What this task involves: Rewrite the stretch of items from the line containing "Click the storage" through the end of the items, substituting "disk pool" for "storage pool" and keeping everything else unchanged. Omit the pictures from the answer.

Collected data entries:
■ ■ ■
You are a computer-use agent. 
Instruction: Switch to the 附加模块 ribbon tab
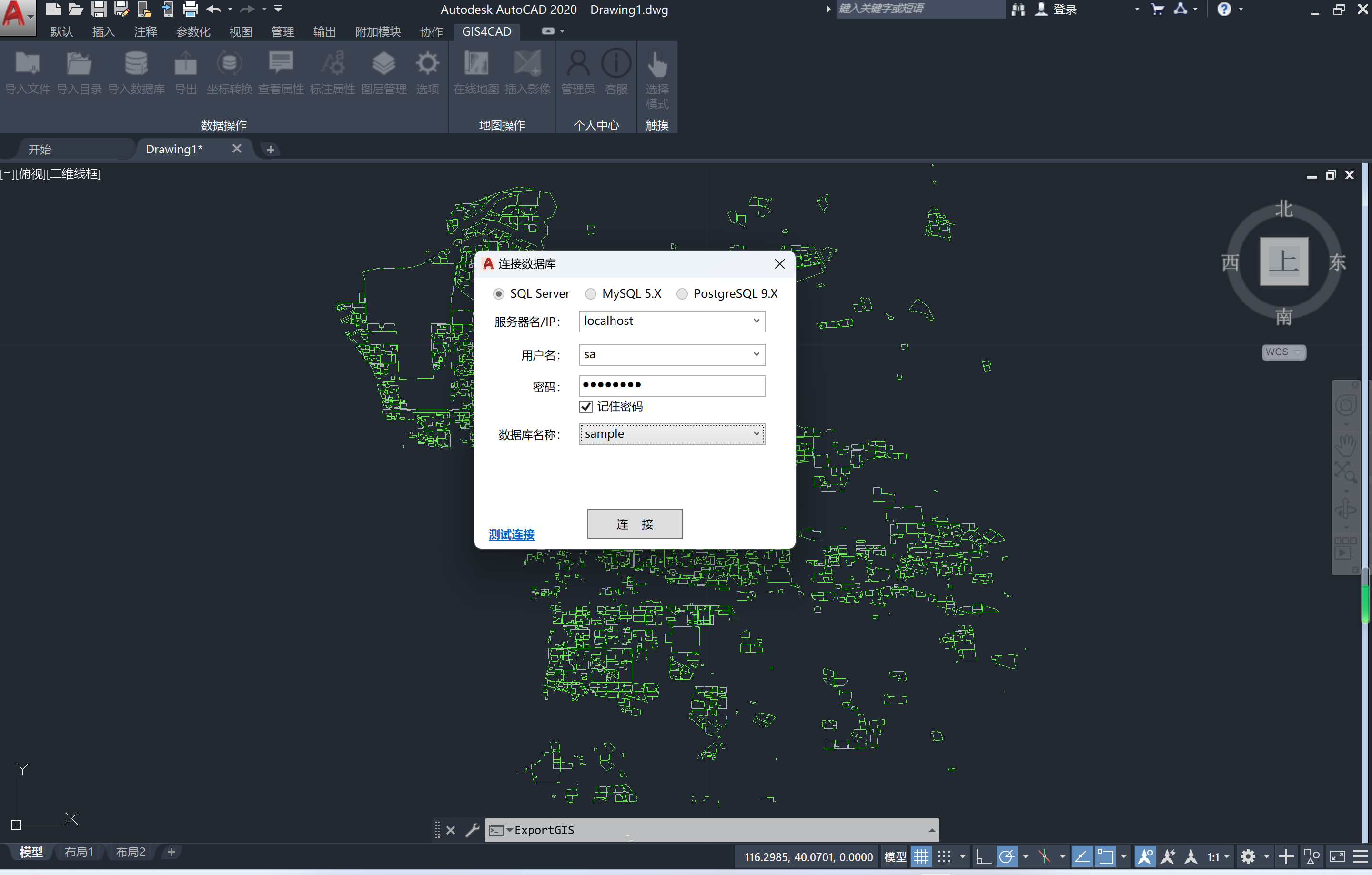coord(378,32)
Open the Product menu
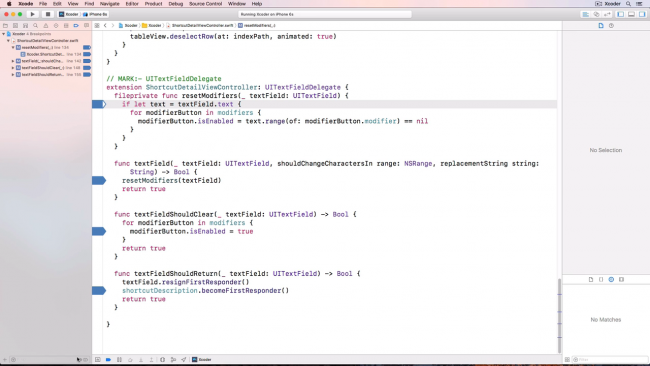This screenshot has height=366, width=650. click(153, 4)
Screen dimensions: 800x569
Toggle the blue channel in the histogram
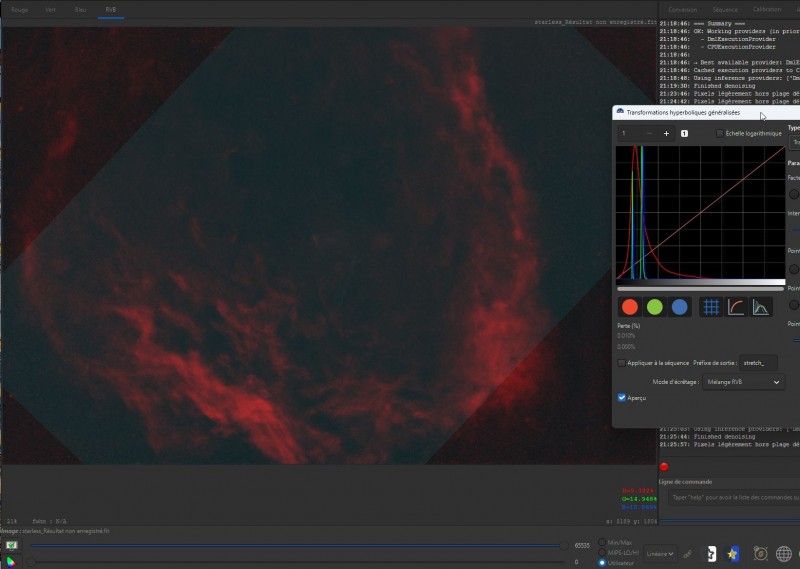pos(680,307)
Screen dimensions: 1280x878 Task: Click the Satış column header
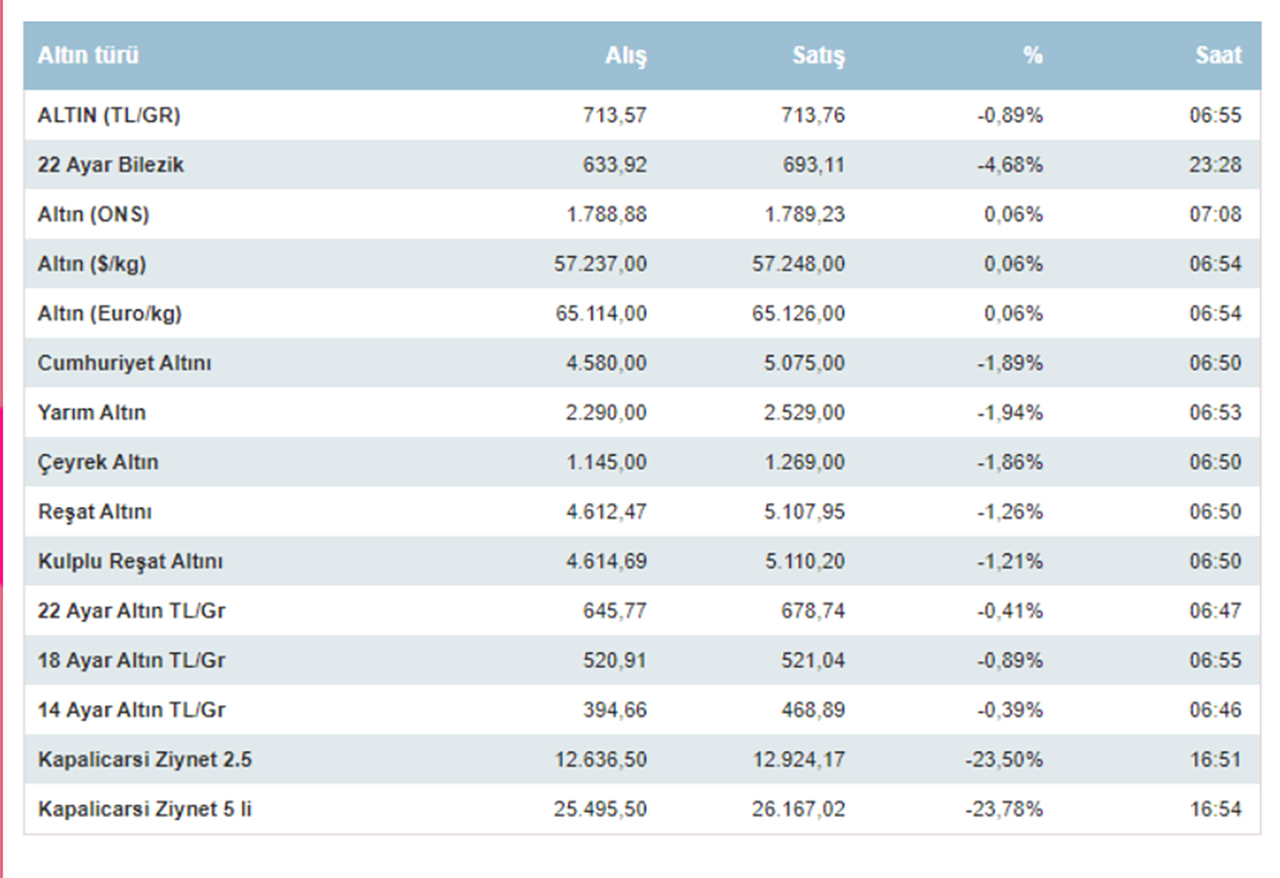coord(819,56)
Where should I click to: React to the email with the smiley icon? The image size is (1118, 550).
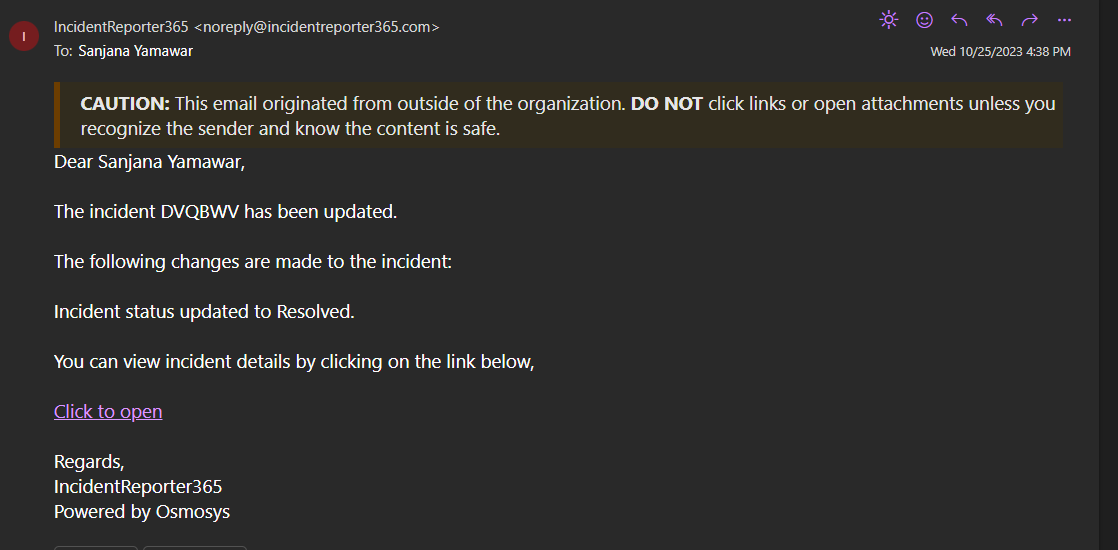click(924, 20)
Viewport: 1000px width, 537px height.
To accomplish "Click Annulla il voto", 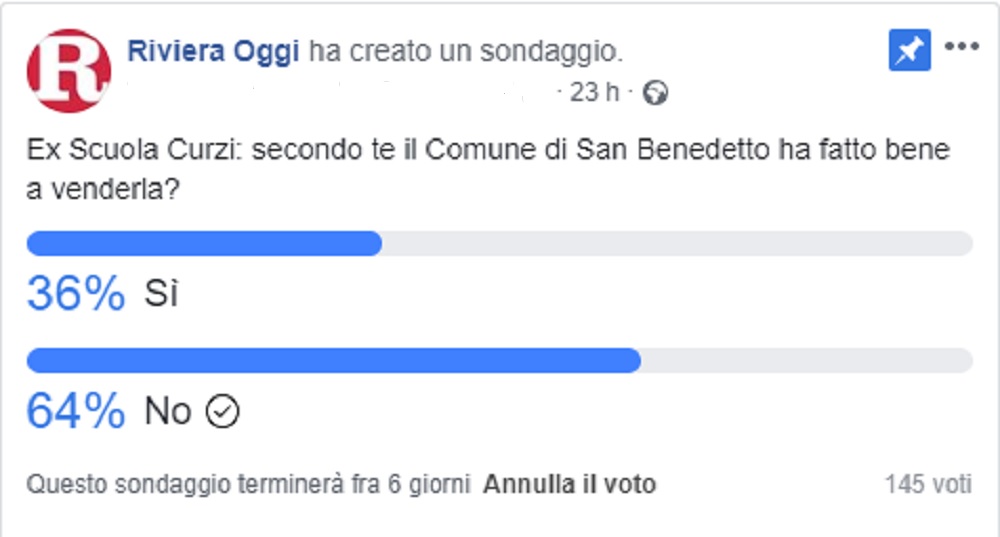I will [570, 484].
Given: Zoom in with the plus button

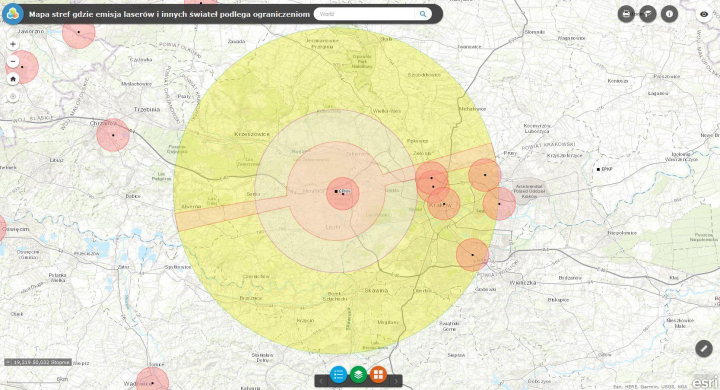Looking at the screenshot, I should (13, 44).
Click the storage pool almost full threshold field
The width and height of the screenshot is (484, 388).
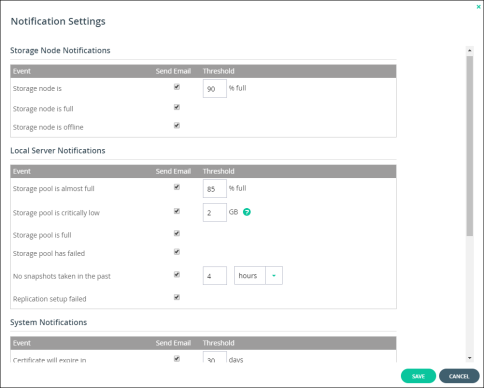pyautogui.click(x=215, y=189)
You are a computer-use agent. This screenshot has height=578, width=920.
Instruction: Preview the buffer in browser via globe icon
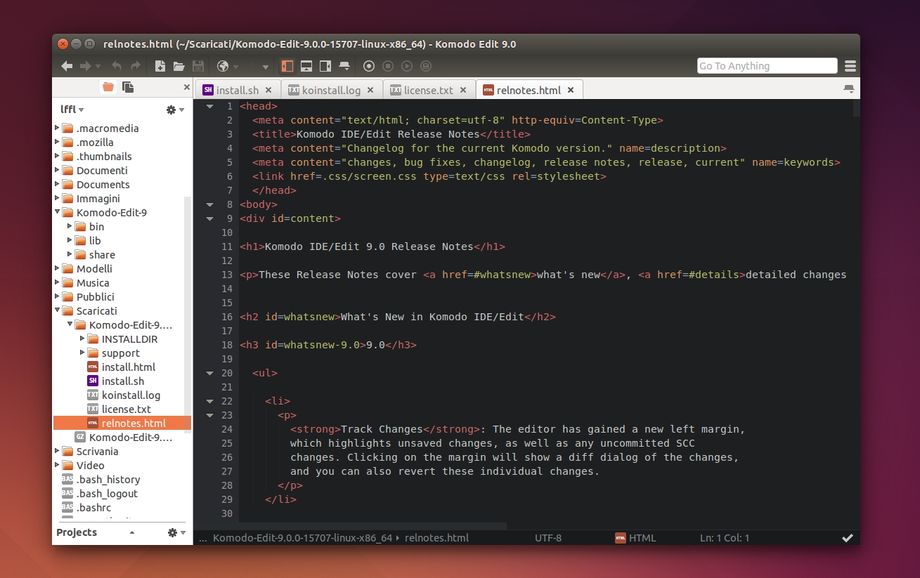pyautogui.click(x=222, y=66)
■ ■ ■
Response to this exercise:
Click the disk pool almost full threshold field
The width and height of the screenshot is (484, 388).
pyautogui.click(x=215, y=189)
You are a computer-use agent. This screenshot has height=578, width=920.
Instruction: Preview the buffer in browser via globe icon
pyautogui.click(x=222, y=66)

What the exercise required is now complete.